**WORK TO COMPLETE**
Return every line from the one with "Task: Click the Bookmark icon on page toolbar" through the one with "Task: Click the Edit Address button", inclusive, exactly as it appears below.

──────

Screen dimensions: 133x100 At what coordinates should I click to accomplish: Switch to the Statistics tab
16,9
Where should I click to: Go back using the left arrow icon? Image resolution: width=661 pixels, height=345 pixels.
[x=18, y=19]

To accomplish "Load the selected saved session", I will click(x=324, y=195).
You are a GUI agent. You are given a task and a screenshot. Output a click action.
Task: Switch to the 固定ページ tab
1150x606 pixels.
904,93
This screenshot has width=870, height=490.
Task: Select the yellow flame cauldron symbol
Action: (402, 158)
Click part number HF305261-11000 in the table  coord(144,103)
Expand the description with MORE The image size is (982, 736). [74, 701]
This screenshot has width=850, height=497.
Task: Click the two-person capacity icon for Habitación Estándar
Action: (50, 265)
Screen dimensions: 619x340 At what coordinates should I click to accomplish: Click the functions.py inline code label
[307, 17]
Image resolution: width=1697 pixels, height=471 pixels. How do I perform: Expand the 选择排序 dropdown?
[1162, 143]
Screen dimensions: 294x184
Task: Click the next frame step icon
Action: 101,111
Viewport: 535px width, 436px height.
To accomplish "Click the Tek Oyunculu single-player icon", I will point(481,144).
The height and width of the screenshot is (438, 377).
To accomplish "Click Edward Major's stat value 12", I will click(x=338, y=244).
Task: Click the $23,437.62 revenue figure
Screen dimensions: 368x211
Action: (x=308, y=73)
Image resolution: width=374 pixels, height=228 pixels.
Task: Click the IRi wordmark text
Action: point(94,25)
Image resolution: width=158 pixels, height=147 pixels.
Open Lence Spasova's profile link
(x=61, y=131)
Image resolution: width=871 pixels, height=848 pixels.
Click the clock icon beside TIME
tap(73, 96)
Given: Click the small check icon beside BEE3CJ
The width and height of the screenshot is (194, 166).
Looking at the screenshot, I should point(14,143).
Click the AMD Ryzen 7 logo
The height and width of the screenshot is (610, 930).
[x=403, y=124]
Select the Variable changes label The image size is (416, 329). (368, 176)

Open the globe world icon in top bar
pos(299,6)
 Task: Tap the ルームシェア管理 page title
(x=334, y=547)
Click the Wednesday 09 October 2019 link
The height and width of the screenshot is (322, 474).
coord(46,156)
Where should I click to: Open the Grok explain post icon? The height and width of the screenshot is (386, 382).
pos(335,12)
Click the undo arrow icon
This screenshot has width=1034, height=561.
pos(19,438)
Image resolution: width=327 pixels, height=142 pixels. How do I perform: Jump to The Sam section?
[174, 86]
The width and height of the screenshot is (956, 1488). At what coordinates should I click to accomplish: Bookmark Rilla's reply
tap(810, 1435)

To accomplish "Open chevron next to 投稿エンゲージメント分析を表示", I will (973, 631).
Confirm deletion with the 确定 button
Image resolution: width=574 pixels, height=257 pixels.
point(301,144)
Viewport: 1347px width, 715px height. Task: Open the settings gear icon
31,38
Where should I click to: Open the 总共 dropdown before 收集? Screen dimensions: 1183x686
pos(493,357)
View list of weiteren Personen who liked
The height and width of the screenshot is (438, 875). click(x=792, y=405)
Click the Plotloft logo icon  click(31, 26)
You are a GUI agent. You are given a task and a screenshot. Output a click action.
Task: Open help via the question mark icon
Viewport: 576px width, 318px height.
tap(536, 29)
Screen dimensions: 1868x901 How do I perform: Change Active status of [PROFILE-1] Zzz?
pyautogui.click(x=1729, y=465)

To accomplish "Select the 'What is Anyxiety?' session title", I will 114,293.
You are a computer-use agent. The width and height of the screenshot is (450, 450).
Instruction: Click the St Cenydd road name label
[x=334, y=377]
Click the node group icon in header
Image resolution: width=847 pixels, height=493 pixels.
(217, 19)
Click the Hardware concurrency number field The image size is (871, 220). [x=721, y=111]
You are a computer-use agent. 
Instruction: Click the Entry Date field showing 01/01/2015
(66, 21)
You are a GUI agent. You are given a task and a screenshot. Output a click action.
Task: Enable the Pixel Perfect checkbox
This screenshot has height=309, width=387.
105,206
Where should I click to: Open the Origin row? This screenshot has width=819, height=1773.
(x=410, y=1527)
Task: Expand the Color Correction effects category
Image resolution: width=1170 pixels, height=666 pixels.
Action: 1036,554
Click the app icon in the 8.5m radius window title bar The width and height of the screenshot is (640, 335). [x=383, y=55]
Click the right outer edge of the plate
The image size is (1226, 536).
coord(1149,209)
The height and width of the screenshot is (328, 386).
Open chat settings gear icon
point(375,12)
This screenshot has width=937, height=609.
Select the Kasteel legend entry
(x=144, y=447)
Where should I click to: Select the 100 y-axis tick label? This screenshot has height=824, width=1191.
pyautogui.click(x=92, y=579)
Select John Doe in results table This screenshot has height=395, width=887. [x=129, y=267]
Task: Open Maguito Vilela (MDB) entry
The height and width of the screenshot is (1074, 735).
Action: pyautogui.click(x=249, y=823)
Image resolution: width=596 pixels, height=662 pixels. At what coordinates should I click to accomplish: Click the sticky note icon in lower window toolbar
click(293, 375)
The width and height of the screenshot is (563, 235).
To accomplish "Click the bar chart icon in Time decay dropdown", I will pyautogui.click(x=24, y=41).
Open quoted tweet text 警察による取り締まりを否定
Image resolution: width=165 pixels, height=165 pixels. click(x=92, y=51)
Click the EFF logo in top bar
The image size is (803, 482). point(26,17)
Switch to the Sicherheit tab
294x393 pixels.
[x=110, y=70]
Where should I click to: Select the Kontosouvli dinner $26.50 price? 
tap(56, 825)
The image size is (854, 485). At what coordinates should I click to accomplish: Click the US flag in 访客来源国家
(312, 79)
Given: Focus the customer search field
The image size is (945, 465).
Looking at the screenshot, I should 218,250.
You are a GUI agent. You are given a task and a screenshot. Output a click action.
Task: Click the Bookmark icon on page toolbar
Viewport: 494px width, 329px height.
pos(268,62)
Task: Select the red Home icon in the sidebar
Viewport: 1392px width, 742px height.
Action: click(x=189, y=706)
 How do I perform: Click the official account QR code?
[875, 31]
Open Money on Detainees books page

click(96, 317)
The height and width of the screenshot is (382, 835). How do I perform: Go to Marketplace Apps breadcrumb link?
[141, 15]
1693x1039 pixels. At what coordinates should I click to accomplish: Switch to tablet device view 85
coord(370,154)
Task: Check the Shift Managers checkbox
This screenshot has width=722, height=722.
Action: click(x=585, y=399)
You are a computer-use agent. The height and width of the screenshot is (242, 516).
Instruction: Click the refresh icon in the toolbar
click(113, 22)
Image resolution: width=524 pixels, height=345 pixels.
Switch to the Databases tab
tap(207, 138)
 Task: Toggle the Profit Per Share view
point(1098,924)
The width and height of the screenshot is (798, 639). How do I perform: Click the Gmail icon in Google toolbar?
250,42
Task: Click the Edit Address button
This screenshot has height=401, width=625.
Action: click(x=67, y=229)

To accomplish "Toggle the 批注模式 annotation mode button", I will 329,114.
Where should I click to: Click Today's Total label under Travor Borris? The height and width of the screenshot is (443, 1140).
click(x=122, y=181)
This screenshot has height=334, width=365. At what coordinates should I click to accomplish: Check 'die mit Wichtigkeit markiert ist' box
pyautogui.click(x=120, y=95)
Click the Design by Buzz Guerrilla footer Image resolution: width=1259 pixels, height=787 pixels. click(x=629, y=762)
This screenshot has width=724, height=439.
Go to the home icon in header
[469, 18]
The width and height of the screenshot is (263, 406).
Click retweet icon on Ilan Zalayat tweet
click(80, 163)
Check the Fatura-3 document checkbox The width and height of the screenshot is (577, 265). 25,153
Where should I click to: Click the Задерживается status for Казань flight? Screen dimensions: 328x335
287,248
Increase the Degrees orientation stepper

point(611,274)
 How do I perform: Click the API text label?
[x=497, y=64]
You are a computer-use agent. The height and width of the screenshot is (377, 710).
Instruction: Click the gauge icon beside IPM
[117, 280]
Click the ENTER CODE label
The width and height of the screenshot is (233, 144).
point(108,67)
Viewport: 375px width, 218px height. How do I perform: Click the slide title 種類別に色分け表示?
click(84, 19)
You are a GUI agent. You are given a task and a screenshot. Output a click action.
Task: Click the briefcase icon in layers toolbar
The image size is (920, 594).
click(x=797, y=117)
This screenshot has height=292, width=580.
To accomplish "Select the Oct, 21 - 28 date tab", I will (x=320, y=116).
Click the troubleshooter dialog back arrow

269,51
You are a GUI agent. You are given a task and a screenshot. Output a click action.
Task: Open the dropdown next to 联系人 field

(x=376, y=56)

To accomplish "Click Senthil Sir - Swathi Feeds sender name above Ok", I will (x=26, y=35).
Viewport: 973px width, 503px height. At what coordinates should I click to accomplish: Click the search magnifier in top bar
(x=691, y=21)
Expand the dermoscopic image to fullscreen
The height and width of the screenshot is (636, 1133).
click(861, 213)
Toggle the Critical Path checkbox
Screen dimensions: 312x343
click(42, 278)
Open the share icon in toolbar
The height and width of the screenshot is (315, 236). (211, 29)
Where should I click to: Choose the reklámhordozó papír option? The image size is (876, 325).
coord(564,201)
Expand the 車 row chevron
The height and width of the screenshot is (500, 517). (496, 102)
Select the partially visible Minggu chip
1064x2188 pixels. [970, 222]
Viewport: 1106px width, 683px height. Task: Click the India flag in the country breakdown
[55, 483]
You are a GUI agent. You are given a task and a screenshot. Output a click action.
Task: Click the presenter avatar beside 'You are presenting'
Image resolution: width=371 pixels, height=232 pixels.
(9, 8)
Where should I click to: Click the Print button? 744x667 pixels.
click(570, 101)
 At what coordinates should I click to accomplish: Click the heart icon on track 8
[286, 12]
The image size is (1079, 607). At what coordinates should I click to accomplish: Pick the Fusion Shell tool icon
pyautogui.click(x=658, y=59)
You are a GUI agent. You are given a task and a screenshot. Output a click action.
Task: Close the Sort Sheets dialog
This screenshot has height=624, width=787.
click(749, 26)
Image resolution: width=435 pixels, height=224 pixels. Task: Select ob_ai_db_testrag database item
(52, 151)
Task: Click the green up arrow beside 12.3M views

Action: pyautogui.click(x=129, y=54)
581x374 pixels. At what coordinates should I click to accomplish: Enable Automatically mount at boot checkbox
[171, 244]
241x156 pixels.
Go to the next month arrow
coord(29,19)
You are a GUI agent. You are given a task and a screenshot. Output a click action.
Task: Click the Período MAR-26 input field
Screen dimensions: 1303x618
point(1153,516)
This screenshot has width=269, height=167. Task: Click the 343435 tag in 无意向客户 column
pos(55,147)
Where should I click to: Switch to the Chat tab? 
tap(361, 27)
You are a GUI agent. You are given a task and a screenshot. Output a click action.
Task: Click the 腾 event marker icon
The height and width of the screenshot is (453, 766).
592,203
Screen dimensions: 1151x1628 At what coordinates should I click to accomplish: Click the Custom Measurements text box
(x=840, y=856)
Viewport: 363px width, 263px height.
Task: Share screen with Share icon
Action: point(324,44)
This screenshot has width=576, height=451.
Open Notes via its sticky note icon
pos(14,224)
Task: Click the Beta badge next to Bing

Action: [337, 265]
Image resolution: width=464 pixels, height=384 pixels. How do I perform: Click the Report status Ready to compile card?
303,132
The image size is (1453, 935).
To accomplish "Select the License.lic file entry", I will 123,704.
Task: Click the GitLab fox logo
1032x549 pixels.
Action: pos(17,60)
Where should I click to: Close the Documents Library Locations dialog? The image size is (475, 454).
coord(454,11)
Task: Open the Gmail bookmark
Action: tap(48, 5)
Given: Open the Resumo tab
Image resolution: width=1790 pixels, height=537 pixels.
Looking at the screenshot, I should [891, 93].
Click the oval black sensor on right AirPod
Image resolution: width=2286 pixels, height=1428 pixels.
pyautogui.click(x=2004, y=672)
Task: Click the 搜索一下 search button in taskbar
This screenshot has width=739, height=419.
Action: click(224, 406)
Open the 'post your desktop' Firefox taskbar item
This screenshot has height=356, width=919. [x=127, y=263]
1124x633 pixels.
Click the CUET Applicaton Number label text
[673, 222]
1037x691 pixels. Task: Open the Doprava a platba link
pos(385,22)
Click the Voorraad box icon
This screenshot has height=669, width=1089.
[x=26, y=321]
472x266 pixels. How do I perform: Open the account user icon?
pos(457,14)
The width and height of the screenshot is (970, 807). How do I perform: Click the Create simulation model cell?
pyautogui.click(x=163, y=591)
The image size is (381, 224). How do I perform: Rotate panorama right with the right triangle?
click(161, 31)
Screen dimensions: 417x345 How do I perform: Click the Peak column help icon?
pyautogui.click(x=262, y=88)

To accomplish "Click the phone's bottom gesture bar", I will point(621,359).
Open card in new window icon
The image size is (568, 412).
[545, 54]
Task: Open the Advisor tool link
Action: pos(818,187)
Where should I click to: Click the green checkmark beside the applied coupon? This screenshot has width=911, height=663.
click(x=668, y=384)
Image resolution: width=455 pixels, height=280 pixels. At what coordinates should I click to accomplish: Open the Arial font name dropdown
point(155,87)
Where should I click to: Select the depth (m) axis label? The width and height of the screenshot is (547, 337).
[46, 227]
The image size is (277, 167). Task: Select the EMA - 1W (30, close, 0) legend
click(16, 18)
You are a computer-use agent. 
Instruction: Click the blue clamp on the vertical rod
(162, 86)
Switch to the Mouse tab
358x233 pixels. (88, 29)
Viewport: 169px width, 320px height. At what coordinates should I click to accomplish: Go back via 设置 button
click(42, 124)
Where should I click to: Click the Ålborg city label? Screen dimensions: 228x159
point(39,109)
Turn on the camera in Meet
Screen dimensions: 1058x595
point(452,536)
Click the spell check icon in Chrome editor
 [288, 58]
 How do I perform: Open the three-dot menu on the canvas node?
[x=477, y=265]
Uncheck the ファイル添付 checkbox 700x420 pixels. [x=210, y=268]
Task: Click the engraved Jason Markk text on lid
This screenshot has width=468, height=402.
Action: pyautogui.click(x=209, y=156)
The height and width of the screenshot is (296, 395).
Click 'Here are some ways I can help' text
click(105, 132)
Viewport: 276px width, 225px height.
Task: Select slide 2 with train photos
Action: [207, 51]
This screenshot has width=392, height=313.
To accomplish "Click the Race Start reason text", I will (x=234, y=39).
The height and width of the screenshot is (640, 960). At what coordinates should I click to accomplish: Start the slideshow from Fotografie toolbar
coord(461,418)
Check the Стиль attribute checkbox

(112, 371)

──────

**RESPONSE AREA**
Task: Click the Bookmark icon on page toolbar
Viewport: 494px width, 329px height.
pos(268,62)
Task: Select the red Home icon in the sidebar
Viewport: 1392px width, 742px height.
Action: click(x=189, y=706)
 How do I perform: Click the official account QR code?
[875, 31]
Open Money on Detainees books page

click(96, 317)
The height and width of the screenshot is (382, 835). How do I perform: Go to Marketplace Apps breadcrumb link?
[141, 15]
1693x1039 pixels. At what coordinates should I click to accomplish: Switch to tablet device view 85
coord(370,154)
Task: Check the Shift Managers checkbox
This screenshot has width=722, height=722.
Action: click(x=585, y=399)
You are a computer-use agent. The height and width of the screenshot is (242, 516).
Instruction: Click the refresh icon in the toolbar
click(113, 22)
Image resolution: width=524 pixels, height=345 pixels.
Switch to the Databases tab
tap(207, 138)
 Task: Toggle the Profit Per Share view
point(1098,924)
The width and height of the screenshot is (798, 639). How do I perform: Click the Gmail icon in Google toolbar?
250,42
Task: Click the Edit Address button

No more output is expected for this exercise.